Barnum v. Le Master
Decision Date | 16 June 1903 |
Citation | 75 S.W. 1045,110 Tenn. 638 |
Parties | BARNUM v. LE MASTER et al. |
Court | Tennessee Supreme Court |
Appeal from Chancery Court, Shelby County; F. H. Heiskell Chancellor.
Suit by J. H. Barnum against E. B. Le Master and others. From a decree for complainant, defendants appeal. Reversed.
Frank P. Poston and J. W. Cananda, for appellants.
Smith & Trezdvant, for appellee.
The question for determination in this case is whether a conveyance of lands made by a husband to his wife, in the usual form, without any words indicating an intention to do so, has the effect in law, ex proprio vigore, to create a technical separate estate in the wife. The facts necessary to be stated are these: Complainant, J. H. Barnum, and defendant Clara S. Barnum are husband and wife, without issue of their marriage. J. H. Barnum, on December 2, 1895, in consideration of an antenuptial contract, conveyed to his wife, Clara S. Barnum, certain valuable lands lying in Shelby county, near Memphis, the conveyance being in the usual form without any words indicating an intention to create a separate estate, reciting a consideration of love and affection, and containing covenants of seisin and general warranty. Clara S. Barnum, without the consent or joinder of her husband, J. H. Barnum, November 7, 1902, conveyed by deed with proper privy examination, for a valuable consideration a portion of these lands to the defendant E. B. Le Master. Complainant filed his bill November 14, 1902, charging that Mrs. Barnum had only a general estate in said lands, and could not sell and convey them without him joining in the conveyance, and that the deed made by her was void, and a cloud upon his marital rights in the premises. The prayer is that the conveyance be declared void, canceled, and surrendered, and E. B. Le Master be enjoined from taking possession of the property. This relief was granted by the chancellor, and a decree pronounced in accordance with the prayer of the bill, from which the defendants have appealed and assigned errors.

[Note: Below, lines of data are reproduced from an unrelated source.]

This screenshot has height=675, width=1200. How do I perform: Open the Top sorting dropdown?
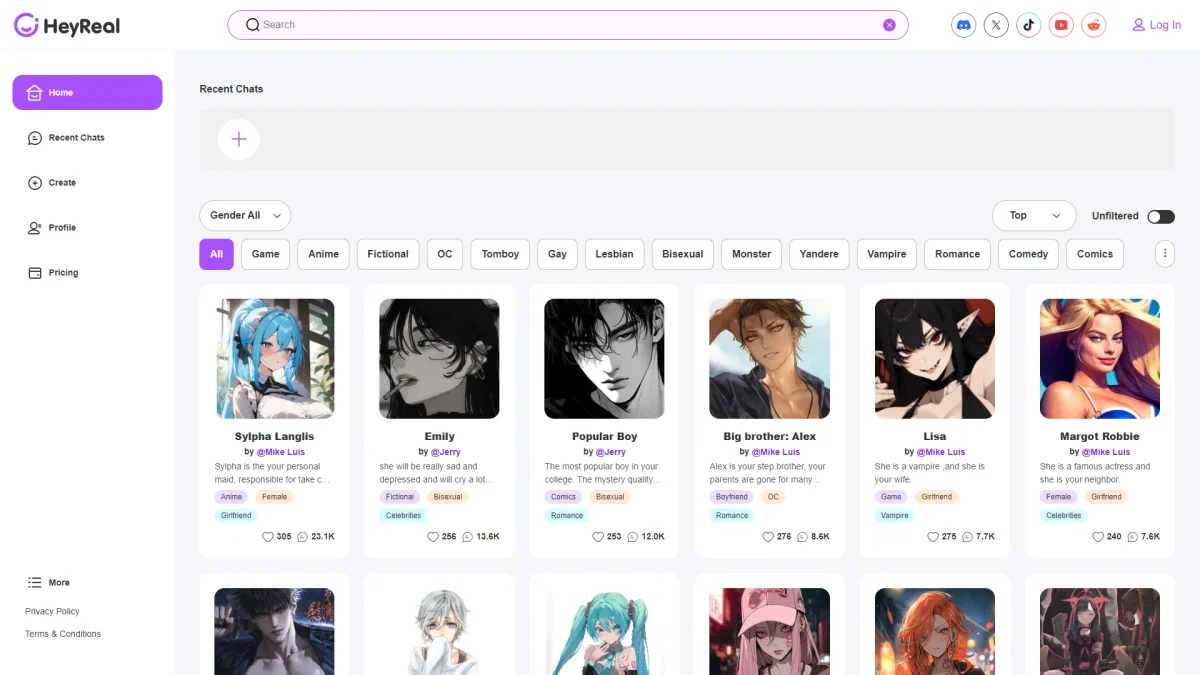(1033, 216)
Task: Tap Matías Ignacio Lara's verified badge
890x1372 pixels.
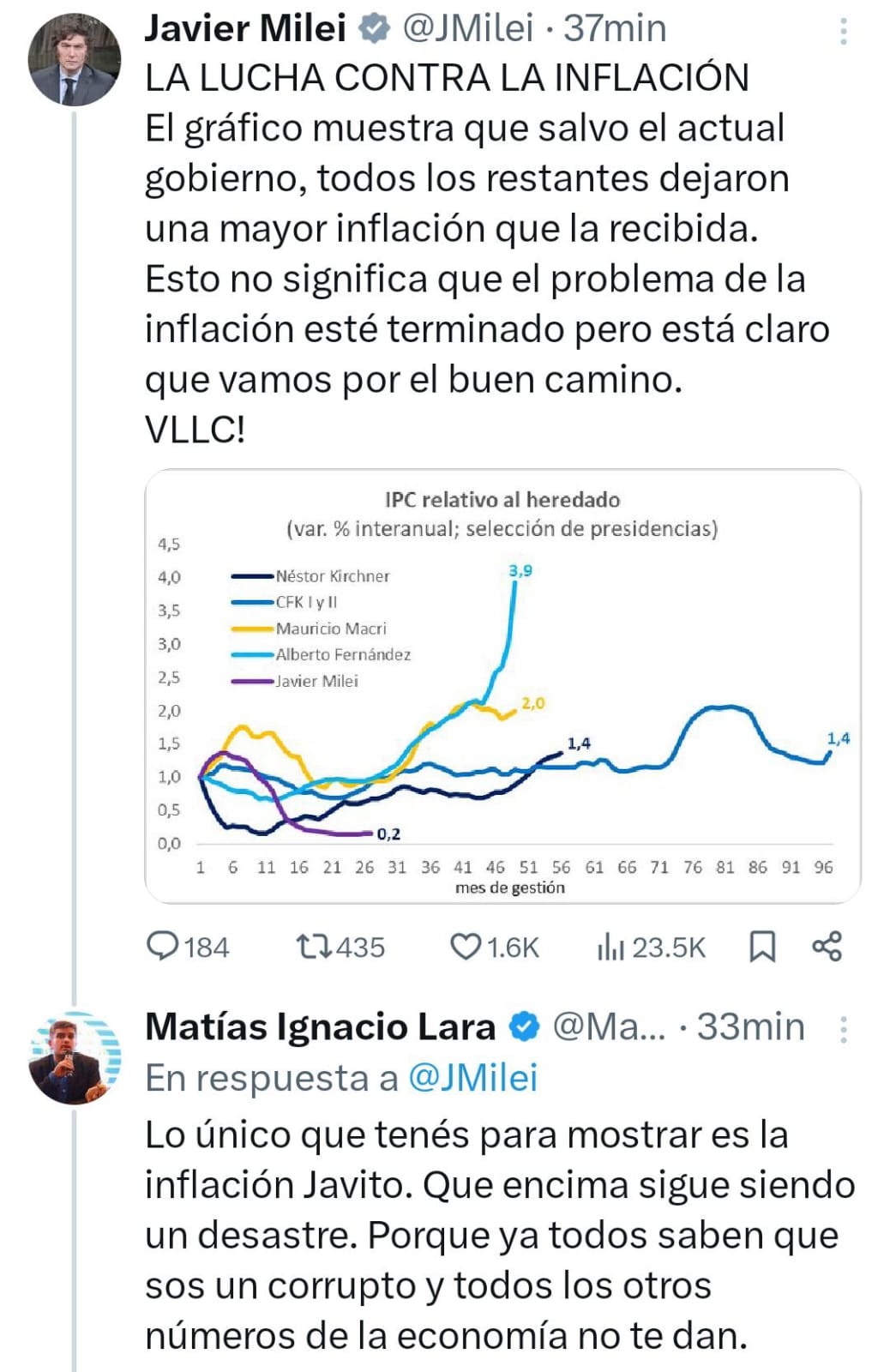Action: [x=525, y=1026]
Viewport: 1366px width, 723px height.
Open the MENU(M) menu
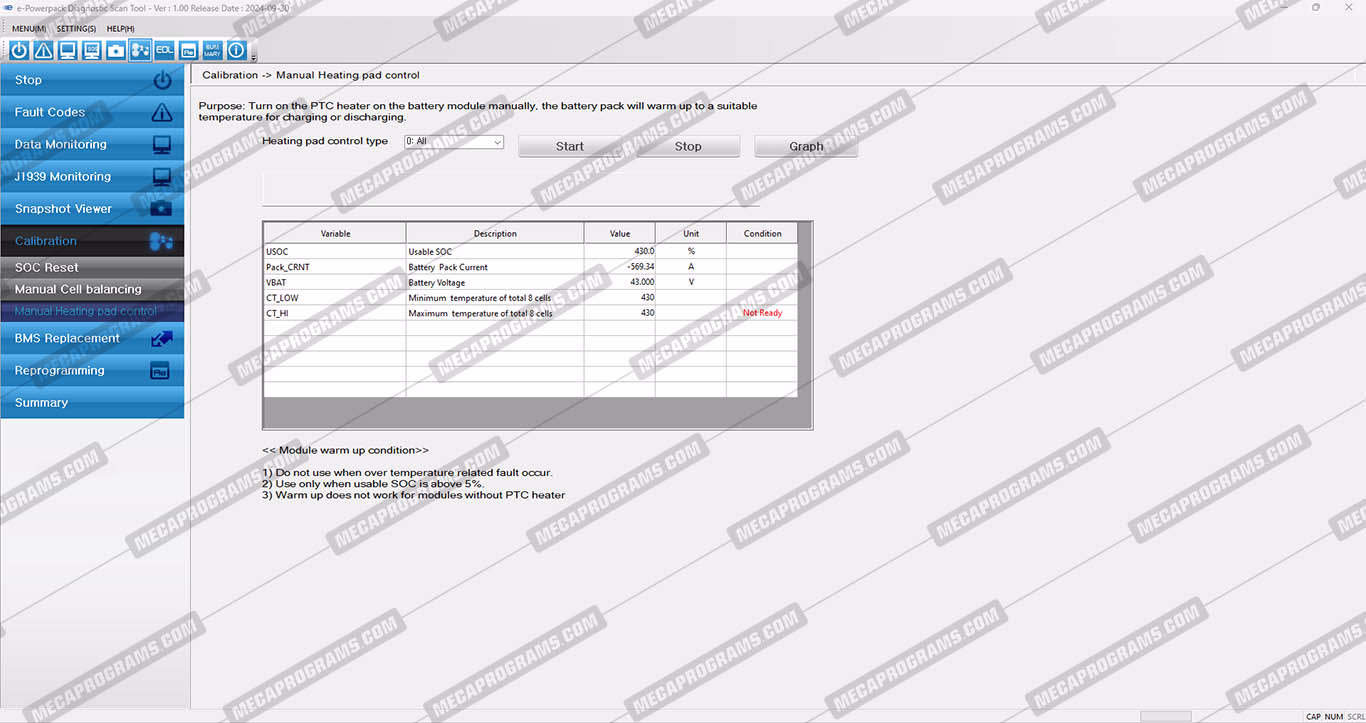point(29,29)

Complainant, as stated, contends that the defendant Clara S. Barnum had only a general estate in the lands; that by virtue of his marital rights he has the right to the possession of them during their joint lives, and that she cannot sell or convey them during that period without his joining in the conveyance, and therefore the sale and conveyance made by her to E. B. Le Master is a nullity, and a cloud upon his title. While the insistence of the defendant is that the conveyance to Mrs. Barnum, being one from husband to wife, by necessary implication and operation of law created and vested in her a separate estate in the lands conveyed, notwithstanding the entire absence of any words evidencing such intention, and which are necessary in transfers of personal and conveyances of real property by strangers to married women in order to create such an estate; and that the conveyance made to E. B. Le Master vests in him a valid title, free from any and all claims of her husband. It has long been the established rule in this state that transfers of personal property made by a husband to his wife without words to that effect, by implication and as a matter of law vests in the wife a technical separate estate in the thing transferred, but we have no reported case involving a conveyance of real estate in which the doctrine has been invoked. We, however, can see no reason why a distinction should be made in this respect between transfers of personal property and conveyances of real estate. The reasons given in support of the rule as applied to personal property, the chief of which is that the transfer is without beneficial effect, and abortive, unless a separate estate is vested, apply with equal force to conveyances of lands. This fully appears from a review of our cases involving sales and gifts of personal property by husbands to their wives. The earliest of these cases is that of Powell v. Powell, 9 Humph. 486, where a sale of four slaves, made by Robt. Powell to his wife, Mary L. Powell, for a valuable consideration, was an issue. Judge Turley, for the court, in this case says:
In McCampbell v. McCampbell, 2 Lea, 664, 31 Am. Rep. 623, the court, citing with approval the Powell Case, says: "A consideration passing from the wife will sustain a direct conveyance of the property by the husband to her, and the very nature of the transaction will fix the property, even if personalty, with a trust for the separate use of the wife, without any words to that effect."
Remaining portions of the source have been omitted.